Auf welche zentralen Warnzeichen, die auf Bilanzmanipulation hindeuten können, sollte also geachtet werden?
Neben der klassischen Analyse der Bilanzpositionen und Kennzahlen der Vermögens-, Finanz- und Ertragslage im unterjährigen Zeitverlauf, empfehlen wir auf Warnzeichen zu achten, welche sich aus dem Umfeld der Gesellschaft, den IT-Systemen oder den Transaktionsdaten ergeben.
Beispielsweise gibt es Weckrufe, die sich aus dem branchenspezifischen Umfeld ergeben oder wenn die unternehmensinternen sowie organisatorischen Gegebenheiten beobachtet werden.
Ebenso wichtig sind alarmierende Auffälligkeiten, die sich beim Betrachten der IT-Systeme und deren Konfigurationen ergeben.
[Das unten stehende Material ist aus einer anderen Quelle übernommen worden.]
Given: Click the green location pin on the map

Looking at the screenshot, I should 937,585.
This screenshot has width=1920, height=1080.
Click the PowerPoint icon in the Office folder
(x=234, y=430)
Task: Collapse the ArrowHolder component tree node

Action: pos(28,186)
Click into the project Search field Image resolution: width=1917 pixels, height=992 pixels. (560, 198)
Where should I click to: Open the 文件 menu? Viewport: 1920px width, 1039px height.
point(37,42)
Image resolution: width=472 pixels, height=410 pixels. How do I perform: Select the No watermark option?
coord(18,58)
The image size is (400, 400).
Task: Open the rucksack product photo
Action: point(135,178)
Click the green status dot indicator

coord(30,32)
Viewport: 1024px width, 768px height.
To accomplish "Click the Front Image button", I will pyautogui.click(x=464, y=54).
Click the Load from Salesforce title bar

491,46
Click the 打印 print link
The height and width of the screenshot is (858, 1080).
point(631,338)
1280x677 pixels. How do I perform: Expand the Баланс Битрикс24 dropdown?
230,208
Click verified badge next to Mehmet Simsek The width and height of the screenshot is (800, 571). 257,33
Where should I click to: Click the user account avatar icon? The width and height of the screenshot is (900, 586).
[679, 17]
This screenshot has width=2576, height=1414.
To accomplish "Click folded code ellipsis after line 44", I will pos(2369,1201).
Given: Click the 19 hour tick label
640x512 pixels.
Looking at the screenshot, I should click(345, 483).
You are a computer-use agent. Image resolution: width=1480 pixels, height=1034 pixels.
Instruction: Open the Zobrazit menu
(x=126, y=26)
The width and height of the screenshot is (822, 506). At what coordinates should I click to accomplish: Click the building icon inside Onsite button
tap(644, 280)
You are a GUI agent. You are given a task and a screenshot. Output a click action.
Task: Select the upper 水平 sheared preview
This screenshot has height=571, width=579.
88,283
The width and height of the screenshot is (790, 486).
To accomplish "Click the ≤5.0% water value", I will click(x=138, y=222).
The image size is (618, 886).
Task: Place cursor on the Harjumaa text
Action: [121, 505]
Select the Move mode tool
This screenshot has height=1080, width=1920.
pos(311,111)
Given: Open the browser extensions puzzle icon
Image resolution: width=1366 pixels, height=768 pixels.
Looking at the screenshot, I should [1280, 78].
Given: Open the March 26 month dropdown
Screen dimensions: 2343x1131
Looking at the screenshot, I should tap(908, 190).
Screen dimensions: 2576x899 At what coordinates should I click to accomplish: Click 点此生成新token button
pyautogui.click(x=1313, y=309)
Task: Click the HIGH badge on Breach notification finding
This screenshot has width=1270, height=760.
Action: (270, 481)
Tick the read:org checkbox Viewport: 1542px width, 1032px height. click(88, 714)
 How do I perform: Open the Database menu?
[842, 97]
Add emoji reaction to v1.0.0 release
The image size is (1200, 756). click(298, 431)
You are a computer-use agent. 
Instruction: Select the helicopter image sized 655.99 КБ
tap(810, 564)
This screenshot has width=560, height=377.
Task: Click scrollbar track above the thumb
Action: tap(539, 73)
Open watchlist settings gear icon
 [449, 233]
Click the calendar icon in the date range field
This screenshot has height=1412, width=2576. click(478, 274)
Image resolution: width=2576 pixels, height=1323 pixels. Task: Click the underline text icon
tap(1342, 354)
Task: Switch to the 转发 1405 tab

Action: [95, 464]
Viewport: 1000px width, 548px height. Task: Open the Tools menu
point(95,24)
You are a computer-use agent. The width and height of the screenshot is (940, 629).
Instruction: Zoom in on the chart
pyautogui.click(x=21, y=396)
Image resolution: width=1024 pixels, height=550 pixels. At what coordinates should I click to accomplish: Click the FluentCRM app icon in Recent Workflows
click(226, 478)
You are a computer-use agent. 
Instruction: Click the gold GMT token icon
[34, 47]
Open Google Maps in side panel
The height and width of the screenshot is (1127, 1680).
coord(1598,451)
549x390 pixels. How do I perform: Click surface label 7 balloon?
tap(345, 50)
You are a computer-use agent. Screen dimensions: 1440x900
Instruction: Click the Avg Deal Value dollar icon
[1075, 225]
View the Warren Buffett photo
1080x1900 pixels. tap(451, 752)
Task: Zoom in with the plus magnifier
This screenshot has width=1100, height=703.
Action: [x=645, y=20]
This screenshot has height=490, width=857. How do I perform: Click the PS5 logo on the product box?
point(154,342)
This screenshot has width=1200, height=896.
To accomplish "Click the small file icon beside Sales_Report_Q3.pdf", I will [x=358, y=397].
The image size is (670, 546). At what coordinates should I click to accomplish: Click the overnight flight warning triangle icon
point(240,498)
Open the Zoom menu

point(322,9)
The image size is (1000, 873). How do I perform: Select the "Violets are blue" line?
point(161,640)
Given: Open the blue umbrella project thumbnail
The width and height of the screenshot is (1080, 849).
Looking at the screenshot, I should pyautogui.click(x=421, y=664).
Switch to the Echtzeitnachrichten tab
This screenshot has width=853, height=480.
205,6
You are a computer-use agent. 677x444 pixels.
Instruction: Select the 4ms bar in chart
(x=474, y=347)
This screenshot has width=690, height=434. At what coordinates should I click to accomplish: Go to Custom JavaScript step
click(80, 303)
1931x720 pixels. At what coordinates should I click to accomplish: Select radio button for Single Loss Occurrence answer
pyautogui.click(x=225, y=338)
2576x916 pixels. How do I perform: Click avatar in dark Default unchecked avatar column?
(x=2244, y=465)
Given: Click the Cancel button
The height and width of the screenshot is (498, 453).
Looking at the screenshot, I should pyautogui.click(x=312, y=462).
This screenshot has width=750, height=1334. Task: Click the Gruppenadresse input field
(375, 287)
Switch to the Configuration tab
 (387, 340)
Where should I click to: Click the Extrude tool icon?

Dies können beispielsweise manuelle Eingriffe in automatisierte Prozesse oder nicht bzw. nicht mehr genutzte organisatorische Einheiten sein.
Außerdem können sich transaktionsdatenbasierte Warnzeichen ergeben, wenn die digitalisierten Geschäftsvorfälle betrachtet werden. Diese roten Flaggen können bei einem unausgewogenen Geschäftspartner- oder Produktportfolio, bei fehlenden Anhängen oder bei einer überdurchschnittlichen Perfektion entstehen.

Gibt es bestimmte Bilanzpositionen, die besonders anfällig für eine Manipulation sind?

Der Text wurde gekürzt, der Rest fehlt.